Laverda models

1000 V6

1978 The endurance legend

How can you talk about Laverda without mentioning the 1000 V6, the only motorcycle ever designed with a V6 engine?
The project was born in 1976, with the intention of creating, once and for all, the superbike that could win the greatest endurance races against the many Japanese factories — and give rise, why not, to a unique and revolutionary road model.

The targets were set very high from the outset, no doubt a little too high for the factory's financial resources… But who could blame them for taking on this challenge and leaving behind one of the most fabulous motorcycles of all time?

The specification called for a stressed-member V6 engine mounted longitudinally, able to dominate the entire competition in power and top end, and a chassis capable both of offering modern geometry and suspension and of staying rigid despite the engine's power.

The Laverda brothers already had someone in mind to handle the engine design: engineer Alfieri, who had worked with Lamborghini and, above all, was the designer of the Maserati V6s, was the ideal man. He was therefore entrusted with building the Laverda V6.

Fitting such an engine into a motorcycle was not without its difficulties. The first technical problem concerned the engine's position: the longitudinal layout produced a very strong overturning torque, tending to lay the bike over to the right under acceleration.

Alfieri managed to solve this problem entirely by creating a counter-torque, notably through the reversed rotation of the alternator. Building the frame around this engine was no easy matter: an enveloping "spaceframe" type was too bulky and heavy, and it also prevented quick access to the mechanicals.

They therefore arrived at the stressed-member solution, which reduced the bulk of the backbone.

Other difficulties could not be solved satisfactorily: the cantilever suspension of the first prototype placed too much stress on the shaft drive. They therefore reverted to the classic twin-shock suspension.

Little by little the problems were solved, and the 1000 V6 could make its first tests in near-definitive form, the goal being to line it up at the 1978 Bol d'Or.
However, because of the monstrous budget this machine required, the factory could not carry out all the desired testing and modifications.
It was in these conditions that the V6 arrived at the Paul Ricard circuit for the 1978 Bol d'Or.
The surprise in the paddock was great — nobody was really expecting the V6, which was then regarded as a show project.
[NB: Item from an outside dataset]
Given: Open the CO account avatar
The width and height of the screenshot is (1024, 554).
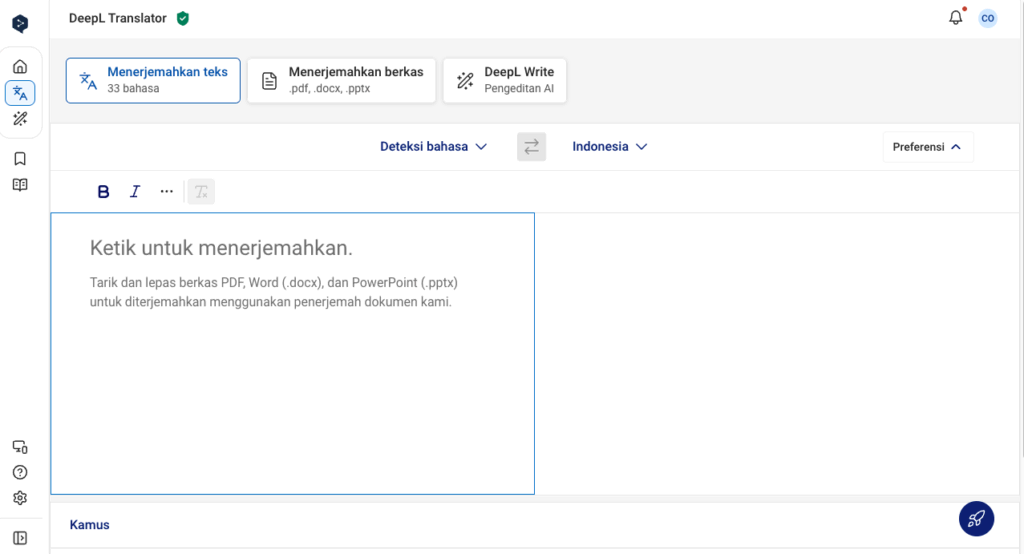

The surprise was just as great in practice when the V6 was timed at 283 km/h, some 38 km/h faster than the best of the works Hondas!

But it was also clear that the machine was slow through the corners, having lacked the time and resources needed to improve the chassis and its geometry.

It was in this context that the 1000 V6 raced the Bol d'Or in the hands of Perugini and Cereghini, its top-speed advantage compromised by the bike's lack of handling. The race ended after seven and a half hours with a broken drive shaft (one of the few parts not of Laverda's own making!).

Sadly, the V6 adventure ended there: worried by the arms race, the FIM banned motorcycles with more than four cylinders from the following year.

It is a shame that this motorcycle could never receive the improvements it needed, and remarkable that the Laverda factory attempted to see through such a gigantic project.

It is projects like this that permanently forge the aura of the great marques; the Laverda V6 has become a legendary motorcycle that everyone wants to see and hear roar.

Like other bikes that also never achieved results matching their technology (the Honda NSR, for example), it has become one of the last sacred monsters of the motorcycling world.